PUBLICATIONS

Abstract

Glioma grade prediction using a cross-fusion network based on unsegmented multi-sequence magnetic resonance images.


Chen Q, Wang L, Guo S, Xia H, Yang F, Zhu Y

2022 16th IEEE International Conference on Signal Processing (ICSP), 2022, pp. 447-451. doi: 10.1109/ICSP56322.2022.9965327. (Best paper award)

Abstract:

Accurate prediction of high- and low-grade gliomas is of great importance for making appropriate treatment plans. Although existing Radiomics and deep learning-based methods can predict glioma grade accurately with magnetic resonance (MR) images, most of them require prior segmentation of the tumors, leading to additional annotation required to build a computer-aided diagnosis system and making its application more difficult. To deal with such issue, we propose a cross-fusion network (CFNet) for classifying high- and low-grade gliomas, which fully incorporates the multiple transformation information of each single-sequence imaging data and uses the cross-fusion module to fuse multi-sequence MR image features. The fused features are fed into a classifier to predict the grade. The experimental results show that the AUC of CFNet for predicting high- and low-grade gliomas without tumor segmentation can reach 0.9769, which increases the prediction accuracy and sensitivity by 3.0% and 11.5%, respectively, compared with the state-of-the-art deep learning models. Meanwhile, the ablation experiments demonstrate that the proposed cross fusion module and multiple transformation fusion module can effectively improve the prediction performance, which is beneficial for personalized treatment of glioma.
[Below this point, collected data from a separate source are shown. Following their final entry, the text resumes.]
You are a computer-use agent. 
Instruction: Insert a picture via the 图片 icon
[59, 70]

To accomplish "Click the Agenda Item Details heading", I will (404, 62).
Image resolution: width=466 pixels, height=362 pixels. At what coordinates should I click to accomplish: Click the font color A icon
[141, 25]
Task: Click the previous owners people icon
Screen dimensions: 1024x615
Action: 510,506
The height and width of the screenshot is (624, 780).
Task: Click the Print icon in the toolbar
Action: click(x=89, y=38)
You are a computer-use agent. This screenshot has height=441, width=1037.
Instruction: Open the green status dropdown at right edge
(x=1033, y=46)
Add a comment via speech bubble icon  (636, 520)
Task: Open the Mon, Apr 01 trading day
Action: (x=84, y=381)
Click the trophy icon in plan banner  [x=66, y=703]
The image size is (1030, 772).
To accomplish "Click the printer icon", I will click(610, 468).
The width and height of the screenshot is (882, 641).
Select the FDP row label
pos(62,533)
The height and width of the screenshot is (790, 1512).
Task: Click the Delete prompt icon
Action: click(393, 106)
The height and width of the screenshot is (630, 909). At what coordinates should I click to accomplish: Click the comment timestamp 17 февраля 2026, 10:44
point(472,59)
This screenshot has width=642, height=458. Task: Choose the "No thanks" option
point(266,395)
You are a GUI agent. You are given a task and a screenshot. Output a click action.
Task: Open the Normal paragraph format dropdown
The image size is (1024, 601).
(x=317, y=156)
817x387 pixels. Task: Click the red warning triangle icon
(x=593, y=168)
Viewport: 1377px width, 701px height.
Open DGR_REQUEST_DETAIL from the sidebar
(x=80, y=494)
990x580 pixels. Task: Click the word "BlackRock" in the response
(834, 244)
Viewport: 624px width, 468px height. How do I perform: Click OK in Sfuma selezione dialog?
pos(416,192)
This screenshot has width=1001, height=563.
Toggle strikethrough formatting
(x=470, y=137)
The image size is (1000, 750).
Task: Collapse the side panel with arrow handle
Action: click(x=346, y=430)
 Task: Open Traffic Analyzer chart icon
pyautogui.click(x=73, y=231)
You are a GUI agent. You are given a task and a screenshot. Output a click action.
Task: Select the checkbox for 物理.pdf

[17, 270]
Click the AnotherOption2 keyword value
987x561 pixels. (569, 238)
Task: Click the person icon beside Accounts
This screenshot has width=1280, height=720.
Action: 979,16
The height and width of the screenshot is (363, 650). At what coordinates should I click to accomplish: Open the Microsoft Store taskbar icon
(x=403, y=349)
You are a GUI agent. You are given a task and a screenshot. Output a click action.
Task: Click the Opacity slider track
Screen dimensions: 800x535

Chen Q, Wang L, Guo S, Xia H, Yang F, Zhu Y. Glioma grade prediction using a cross-fusion network based on unsegmented multi-sequence magnetic resonance images. 
2022 16th IEEE International Conference on Signal Processing (ICSP), 2022, pp. 447-451. doi: 10.1109/ICSP56322.2022.9965327. (Best paper award)

URL: https://doi.org/10.1109/ICSP56322.2022.9965327.